President Barack Obama traveled across the country Thursday to promote the landmark health care reform plan he signed into law this week. His first stop was in Iowa City where he was met with support and opposition.
In May 2007, then-presidential candidate Barack Obama announced his plan for health care reform at the University of Iowa's medical school in Iowa City. "As president, I will sign a universal health care plan into law by the end of my first term in office," he said.
Almost three years later, now-President Obama returned to Iowa City. He spoke to an audience of more than 1,000 people as he came off a legislative victory that partially realized his goal.
"On Tuesday, after a year of debate and a century of trying, after so many of you shared your stories and your heartaches and your hopes, that promise was finally fulfilled. And today, health insurance reform is the law of the land," he said.
The president's visit drew support and opposition to the new plan.
Opponents of health care reform held a series of protests and rallies to coincide with the president's visit.
Iowa National Guard veteran Kyle Hoefling took off from work to join a rally the night before Mr. Obama's visit.

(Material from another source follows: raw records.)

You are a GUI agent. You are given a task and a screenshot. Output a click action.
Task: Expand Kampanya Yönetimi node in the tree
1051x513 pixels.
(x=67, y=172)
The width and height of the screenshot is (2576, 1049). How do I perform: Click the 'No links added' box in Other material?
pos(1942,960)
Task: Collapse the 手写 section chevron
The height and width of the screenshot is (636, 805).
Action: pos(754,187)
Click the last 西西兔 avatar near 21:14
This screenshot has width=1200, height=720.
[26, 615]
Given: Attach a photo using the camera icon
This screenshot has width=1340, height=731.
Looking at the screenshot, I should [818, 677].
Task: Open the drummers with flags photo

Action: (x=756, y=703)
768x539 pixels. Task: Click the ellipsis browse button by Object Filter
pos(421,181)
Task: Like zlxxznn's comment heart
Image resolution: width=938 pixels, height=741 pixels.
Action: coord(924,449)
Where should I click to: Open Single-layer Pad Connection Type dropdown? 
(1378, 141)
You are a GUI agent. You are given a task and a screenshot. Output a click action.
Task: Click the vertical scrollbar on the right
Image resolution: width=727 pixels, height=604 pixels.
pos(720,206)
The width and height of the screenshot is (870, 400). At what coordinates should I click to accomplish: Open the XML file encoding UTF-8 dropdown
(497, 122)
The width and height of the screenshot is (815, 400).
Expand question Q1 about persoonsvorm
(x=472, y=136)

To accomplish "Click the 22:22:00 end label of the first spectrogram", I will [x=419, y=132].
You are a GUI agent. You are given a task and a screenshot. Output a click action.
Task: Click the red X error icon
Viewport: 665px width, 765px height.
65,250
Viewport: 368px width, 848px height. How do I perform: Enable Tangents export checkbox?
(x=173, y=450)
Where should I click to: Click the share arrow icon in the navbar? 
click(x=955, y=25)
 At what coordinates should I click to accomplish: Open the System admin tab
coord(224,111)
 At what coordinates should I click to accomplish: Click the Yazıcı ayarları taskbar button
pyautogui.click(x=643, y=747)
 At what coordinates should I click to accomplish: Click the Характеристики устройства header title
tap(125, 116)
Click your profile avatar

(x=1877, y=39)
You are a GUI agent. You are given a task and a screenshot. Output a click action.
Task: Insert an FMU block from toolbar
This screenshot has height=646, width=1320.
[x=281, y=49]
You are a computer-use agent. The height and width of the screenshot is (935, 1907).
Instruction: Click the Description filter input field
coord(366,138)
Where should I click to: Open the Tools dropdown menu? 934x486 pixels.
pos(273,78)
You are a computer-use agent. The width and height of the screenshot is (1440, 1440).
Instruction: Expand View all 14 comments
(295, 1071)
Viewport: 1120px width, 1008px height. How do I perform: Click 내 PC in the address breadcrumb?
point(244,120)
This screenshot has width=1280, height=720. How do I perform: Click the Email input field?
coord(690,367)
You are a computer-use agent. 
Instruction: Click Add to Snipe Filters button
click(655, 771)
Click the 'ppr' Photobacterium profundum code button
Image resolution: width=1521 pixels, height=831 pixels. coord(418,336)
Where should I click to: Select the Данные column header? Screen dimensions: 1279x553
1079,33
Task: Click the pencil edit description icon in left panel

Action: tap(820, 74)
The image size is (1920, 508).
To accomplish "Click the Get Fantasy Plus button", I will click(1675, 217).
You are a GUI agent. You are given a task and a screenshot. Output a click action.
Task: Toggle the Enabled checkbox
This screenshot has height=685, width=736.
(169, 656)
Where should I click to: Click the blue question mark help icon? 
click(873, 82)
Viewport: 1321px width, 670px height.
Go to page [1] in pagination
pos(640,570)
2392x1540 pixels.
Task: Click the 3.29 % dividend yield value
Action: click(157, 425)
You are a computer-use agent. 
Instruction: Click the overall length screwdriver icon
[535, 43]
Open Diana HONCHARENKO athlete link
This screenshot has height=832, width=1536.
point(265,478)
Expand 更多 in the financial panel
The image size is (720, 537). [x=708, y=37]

"I guess I've always thought that health care was a personal responsibility. And it just tears me up to see the solution that health care is expensive, so let's have somebody else pay for it," he said.
A goal of the rally was to gain support for local Republican candidates running in the November midterm elections.
A recent public opinion survey by Quinnipiac University shows that nearly half of all Americans say they disapprove of the new health care law, while 40 percent say they approve.
But Iowa Democrat Alan Bohanan says he does not think that the deeply divisive issue will lead to significant changes in the House of Representatives.
"It may cost one or two seats to be lost in tough districts, but I think once people really find out what this bill does and how good a job he's [i.e., President Obama] done and the Democrats have done, I think they may very well pick up some seats," he said.
Republican Kyle Hoefling disagrees. "I think there is going to be a price paid by anyone who voted for it or showed support for it," he said.
In his speech on Thursday, President Obama challenged those lawmakers who are campaigning to undo his signature domestic issue. "They're actually going to run on a platform of repeal in November. Well I say, 'Go for it,'" he said.
Obama supporter Alan Bohanan agrees with the president and says he does not think those efforts will win much support.
"Anybody who talks repeal of the health care reform at this point is asking to stop a lot of progress that should be done and is already in place," he said.
Although they might be on opposite sides of the issue, Kyle Hoefling agrees that overturning the new law would be difficult. "There's been too many deals made and too many people see this as getting something for nothing," he said.
Iowa City is the first stop of many President Obama is expected to make in the coming months to promote the health care package. He says his fellow Democrats will win in November, if the American people better understand how they will benefit from the new health care reform law.